In the same vein as art real-estate developments that have become a trend the world over, Kanaal is also home to the Axel & May Vervoordt Foundation housing the couple’s art collection — featuring permanent installations by Anish Kapoor, Tatsuo Miyajima, Marina Abramović, and James Turrell — and the Axel Vervoordt Gallery. The additional exhibition spaces were designed by Vervoordt himself and Japanese architect Tatsuro Miki based on wabi-sabi principles that have long informed Vervoordt’s aesthetic.
However, unlike many art real-estate projects where art merely furnishes the real-estate offerings, Kanaal offers art as an experience, rather than just commercial window dressing intended to add value and prestige to the property. ‘The vision,’ Vervoordt states, ‘represents more than four decades of working and living with art. We’re engaged in a search for the universal in artistic expression.’ The foundation’s art collection, which aims to bridge artistic expression between east and west, includes over 700 works and ranges from ancient archaeology to contemporary art.
Outside, a tower of eight concrete silos which have been converted into circular apartments also house works by Abramović, Otto Boll and Tatsuo Miyajima on the lower ground floors. Kapoor’s ‘At the Edge of the World’, a vast red dome under which visitors are invited to stand and experience a glimpse of infinity, is the symbolic heart of the complex, situated in a grey cylindrical former grain silo located by a reed-filled pond. The Escher gallery, where large holes that used to house the grain silos are still visible through the floors of the second storey, displays temporary exhibitions, such as Renato Nicolodi’s photographic and video work at the time of my visit. In an adjacent white exhibition space the reductive and minimalist sculptures of Russian artists Emilia and Ilya Kabakov are displayed.
Many works reveal a dialogue with the architecture. In the Karnak space — a cavernous hall of columns devoted to permanent exhibitions from the Vervoordt Foundation — solid concrete columns, which used to support 60-metre-high silos, stand solemnly among four Mon dynasty Dvaravati busts from the 6th to 8th century. A juxtaposition of ruins both industrial and ancient.
The exhibition spaces of Henro I reveal more works from the Vervoordt collection, including Italian artist Lucio Fontana, German Zero artist Gunther Uecker, and Antoni Tapies, shown against black walls so that ‘the light then emanates from the pieces themselves,’ Vervoordt states. A 13th-century Chinese Luohan sculpture of a monk in meditation sits on its own within a circular cave-like space, the spiritual energy of the sculpture amplified by the single beam of golden light falling upon it.

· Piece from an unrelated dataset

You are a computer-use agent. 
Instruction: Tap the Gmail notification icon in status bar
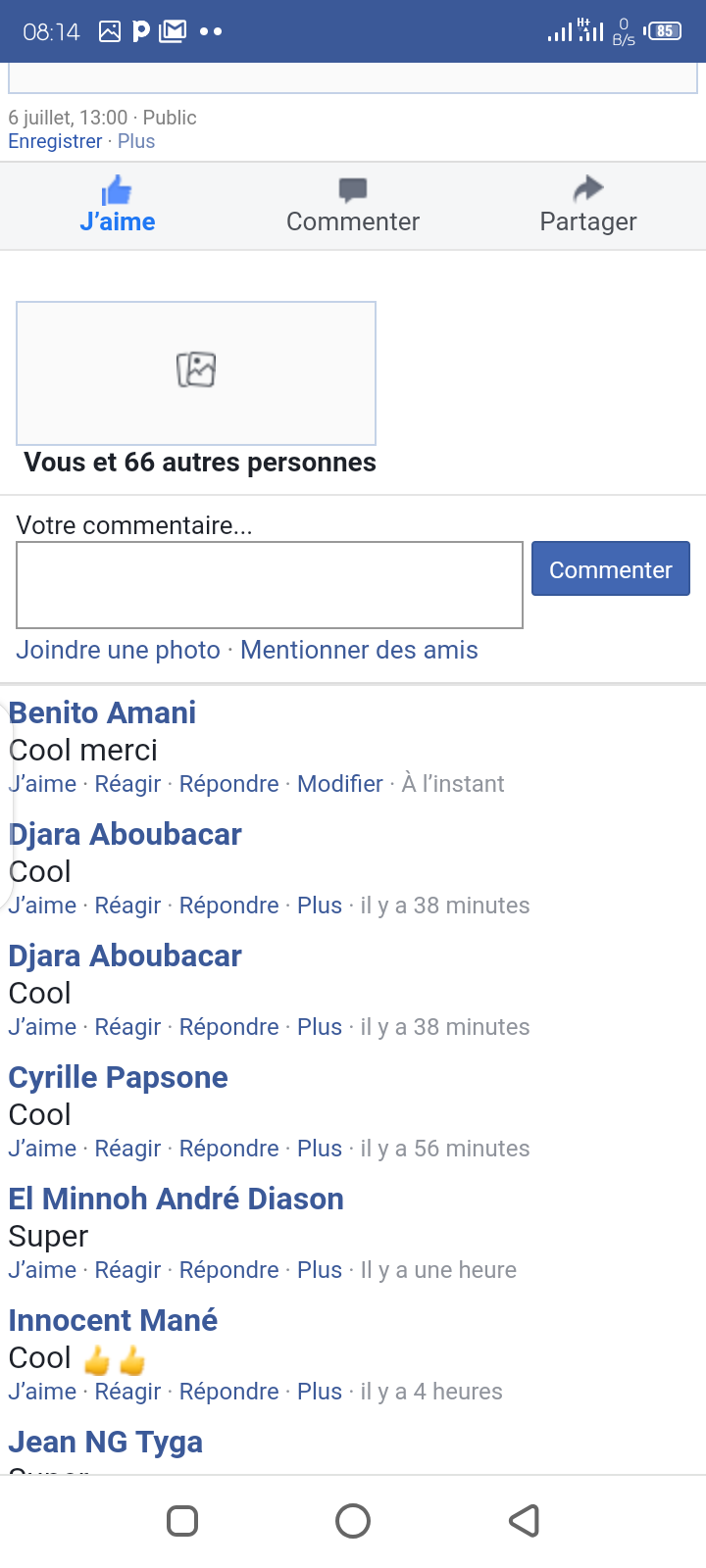coord(173,31)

The most breathtaking of the works can be found in a square grey exhibition space in Henro I. Softly lit from a window above, it houses three dramatic red action paintings by Kazuo Shiraga, one of the most prominent and influential members of the Japanese avant-garde art movement, Gutai. A carnage of textured bloody paint these dynamic, visceral, spiritual and explosive paintings are alone well worth the pilgrimage to Antwerp.